Poster #70 - Ayna Mammedova

Pan-Cancer Analysis of Transposable Element Expression Reveals Cancer Type-Specific Patterns

Mammedova A, MS 1; Calendo G, MS 1; Issa, JPJ, MD 1 Affiliations: 1 Coriell Institute for Medical Research, Camden, NJ, USA

Transposable elements (TEs) comprise nearly half of the human genome and are normally silenced in healthy cells through DNA methylation and other epigenetic mechanisms. Recent evidence suggests that epigenetic dysregulation of TEs during tumorigenesis not only drives oncogenic processes but may also provide novel therapeutic targets and prognostic biomarkers. Despite their abundance and potential importance, TE expression patterns across different cancer types remain poorly characterized. We analyzed TE expression across ~1,100 TE subfamilies in ~1,000 cancer cell lines representing ~40 different cancer types from CCLE to systematically characterize cancer-specific TE dysregulation patterns.
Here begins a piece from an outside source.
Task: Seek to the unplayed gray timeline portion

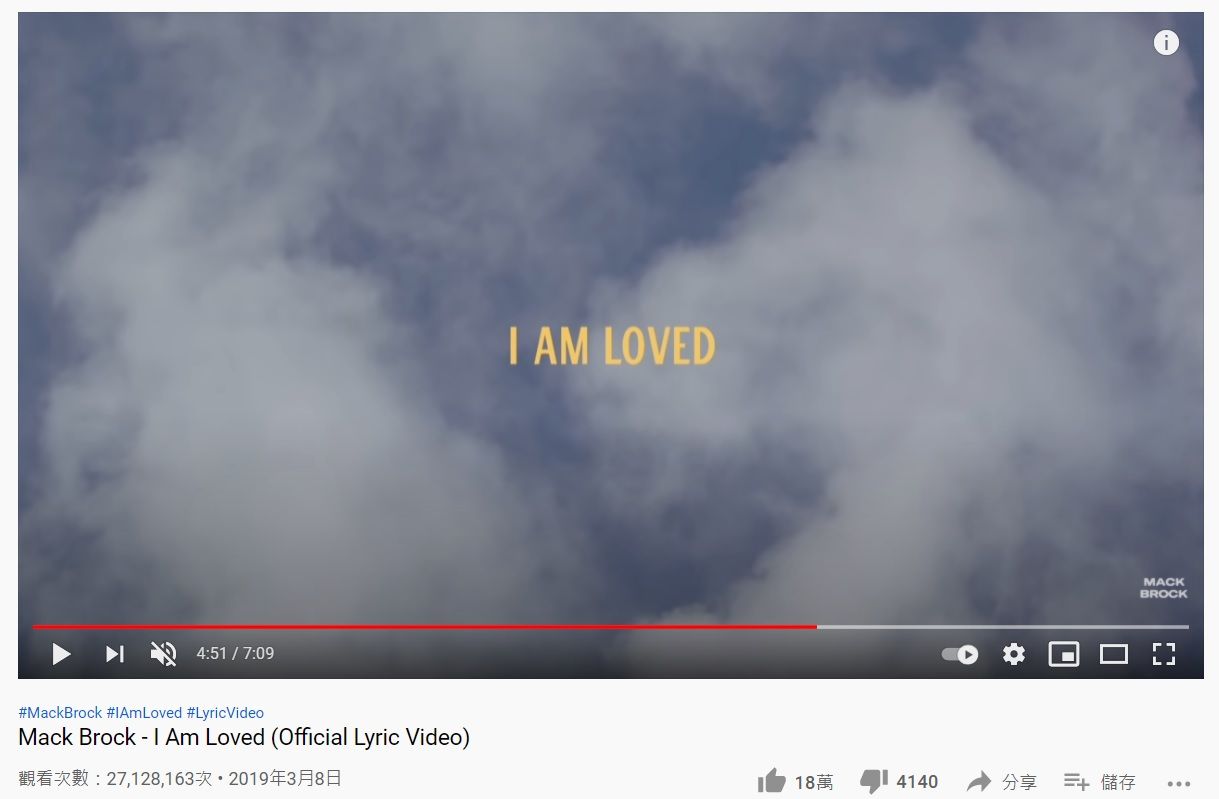Action: tap(1003, 627)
UMAP analysis of TE expression revealed clear cancer type separation based on TE expression profiles. Hematological malignancies (lymphoma, myeloma, leukemia) exhibited significantly elevated mean TE expression, while normal fibroblasts showed the lowest levels. Gene Ontology analysis of genes correlated with TE expression z-scores revealed that positively correlated genes (r ≥ 0.5) were enriched for RNA splicing and mRNA processing pathways, while negatively correlated genes (r ≤ -0.5) participated in protein synthesis and degradation processes. Additionally, cancer driver gene mutations showed significant associations with altered TE expression patterns. These preliminary findings establish TE expression as a robust, cancer type-specific molecular signature with connections to RNA processing machinery. Ongoing analyses using TCGA tumor cohorts will validate these findings in primary cancers and assess their utility for classification and biomarker development.